STEP 6—sew on velcro Center the front piece about 3/8” down from the top of the diaper (touchtape is a little stiff, and leaving this space prevents it from poking the baby’s belly.) I prefer to sew it on with a zigzag stitch— one edge of the zigzag should be barely off the velcro. Some people prefer the look of a straight stitch—a straight stitch must be at least 1/8” in from the edge of the velcro, which leaves the edge free to catch or poke—thus I use a zigzag. Length (front piece) S—7 ½” M—9” L—11” You can use a little shorter, but I like the adjustability of using the longer piece. (here you can see the closure stitching too)
Sew on the tabs with the hook (sticky) side on the end, and the loop (soft) side toward the middle. I like to use tabs about 1 ½” wide, but many people use narrower tabs too. I would not go smaller than about ¾” wide. Be sure to keep a small space between them, otherwise the tab will not fold shut very well. Do not try to share the center stitching on both pieces or it will not fold shut at all. You can sew them separately, but if you want to save yourself a step you can try sewing them on at the same time following the pattern shown here: Up the outside, across the top of BOTH pieces, down the inside, across the bottom of the loop, up the center (on the loop), with the needle in, lift the foot and turn the fabric, then down the center (on the hook), across the bottom of the hook, and stitching over your initial line on the outside edge. If you don’t want laundry tabs, then just attach a piece of hook velcro.

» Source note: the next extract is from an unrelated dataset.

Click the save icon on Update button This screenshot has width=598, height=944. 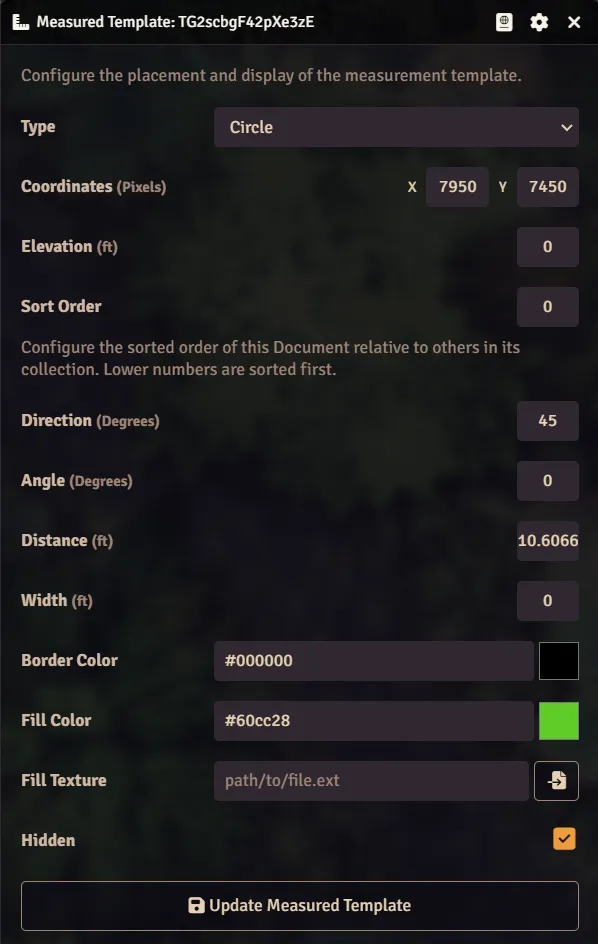pyautogui.click(x=196, y=905)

ADAPTING THE PATTERN TO FIT DIFFERENT SHAPES OF BABY
Any one of these adaptations will affect the size/fit of the diapers. For the most part, I find that going up/down one size is more effective than making alterations—the only exception is if the rise is too long/short. These diapers have a proportionally long rise compared to several other styles/brands. Skinnier Baby Make a cross-over velcro tab: cut one extra piece of loop, and (after sewing inside tabs) line it up on the PUL side, over the stitching of the hook piece (so on the end of the tab), and sew it in place. Lay out the diaper on a fold, leaving ½” of the pattern hanging over the edge of the fold (in effect removing 1” from the width of the diaper) Wider Baby Use a 1” longer piece of elastic in the back, and/or measure the tabs to 5 or 5 ½” before starting elastic. Shorter Rise Lay out the pattern on a blank piece of paper. Place the front and back at the desired length (leaving a pleat/fold in the middle). Trace the width on the tabs and front portion, redrawing the side curve as needed between them. Longer Rise (you probably won’t need this, because the pattern is already pretty long) Cut the pattern in half across the middle, and lay the pieces on a blank piece of paper at the desired length (with the gap in the middle). Trace the width on the tabs and front portion, redrawing the side curve between them to cover the gap.